● Page excerpt

+++

Now, there will be all sorts of other soft measures such as travel planning for staff, but getting the infrastructure right will future-proof the changing needs of the site in future and soft measures will be about signposting how people can travel rather than encouraging them.
Westminster Bridge, London. A cycle track passing
Guy's & St. Thomas' Hospital (behind the trees). Cycle parking
is under the main building, but to get there one has to mix
with traffic in the undercroft service area.
Hospitals by their nature will have people visiting who cannot walk and cycle and that is fine, but many people (including many staff) can and we should be giving people real choices. If we got this right, then we'd see pregnant people cycling to antenatal appointments, people walking to get their blood tests, people cycling for checkups and staff being able to choose an active mode to help with their own heath and stress. People who have to drive could do so and they may stand more of a chance of getting a parking space.
Like anything in life, changing the transport footprint of a hospital takes effort and resources. It also requires thinking both within and beyond the site boundary to make sure everything is integrated. It is increasingly rare for people to go through their entire lives without visiting a hospital and so we really should be making this as easy and stress free as possible. For my mind, walking and cycling should be a key part of this.
Have a look around your local hospital and I bet in most cases, you'll find another car-dominated mess which is reflective of our wider planning environment. You'll find archaic rituals for staff wanting to get car parking permits, cycle parking will be an add-on and walking routes will be confusing across sprawling sites. In many cases, direct walking and cycling routes will be through service yards or will have buildings blocking the obvious way through. As ever, I'd be interested in your views and experiences.

+++

● Data section
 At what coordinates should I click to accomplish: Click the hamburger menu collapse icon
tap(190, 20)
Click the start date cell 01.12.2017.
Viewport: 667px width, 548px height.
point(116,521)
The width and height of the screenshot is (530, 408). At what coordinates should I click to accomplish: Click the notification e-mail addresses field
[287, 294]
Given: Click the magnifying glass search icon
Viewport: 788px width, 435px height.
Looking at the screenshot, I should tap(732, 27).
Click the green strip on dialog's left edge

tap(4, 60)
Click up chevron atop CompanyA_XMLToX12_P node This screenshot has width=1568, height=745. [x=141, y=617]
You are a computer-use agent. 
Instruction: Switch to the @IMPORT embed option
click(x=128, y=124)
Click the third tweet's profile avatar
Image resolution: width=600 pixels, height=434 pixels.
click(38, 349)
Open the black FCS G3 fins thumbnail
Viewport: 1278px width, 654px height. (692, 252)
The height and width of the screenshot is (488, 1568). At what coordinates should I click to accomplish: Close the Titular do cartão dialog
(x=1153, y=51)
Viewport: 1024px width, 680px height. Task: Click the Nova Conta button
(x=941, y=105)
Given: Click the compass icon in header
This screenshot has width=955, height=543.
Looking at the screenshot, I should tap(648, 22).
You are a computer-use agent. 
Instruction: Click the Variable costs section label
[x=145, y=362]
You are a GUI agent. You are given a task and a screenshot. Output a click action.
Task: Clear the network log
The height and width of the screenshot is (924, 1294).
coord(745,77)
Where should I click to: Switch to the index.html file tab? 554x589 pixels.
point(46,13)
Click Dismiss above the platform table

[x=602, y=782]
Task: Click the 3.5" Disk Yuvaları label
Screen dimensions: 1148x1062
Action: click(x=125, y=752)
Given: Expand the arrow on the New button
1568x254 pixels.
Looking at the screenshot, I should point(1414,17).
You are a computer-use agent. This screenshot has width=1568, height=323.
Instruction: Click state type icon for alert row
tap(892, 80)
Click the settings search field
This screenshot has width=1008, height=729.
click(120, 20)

+++

● Problems to solve
A – In the hospital transport excerpt, where is the cycle parking at Guy's & St. Thomas' Hospital located?
B – In the hospital transport excerpt, begin at the words "Now, there will" and stop after "than encouraging them.", and swap "infrastructure" for "physical layout".

● Results of the exercise
A – Under the main building.

B –
Now, there will be all sorts of other soft measures such as travel planning for staff, but getting the physical layout right will future-proof the changing needs of the site in future and soft measures will be about signposting how people can travel rather than encouraging them.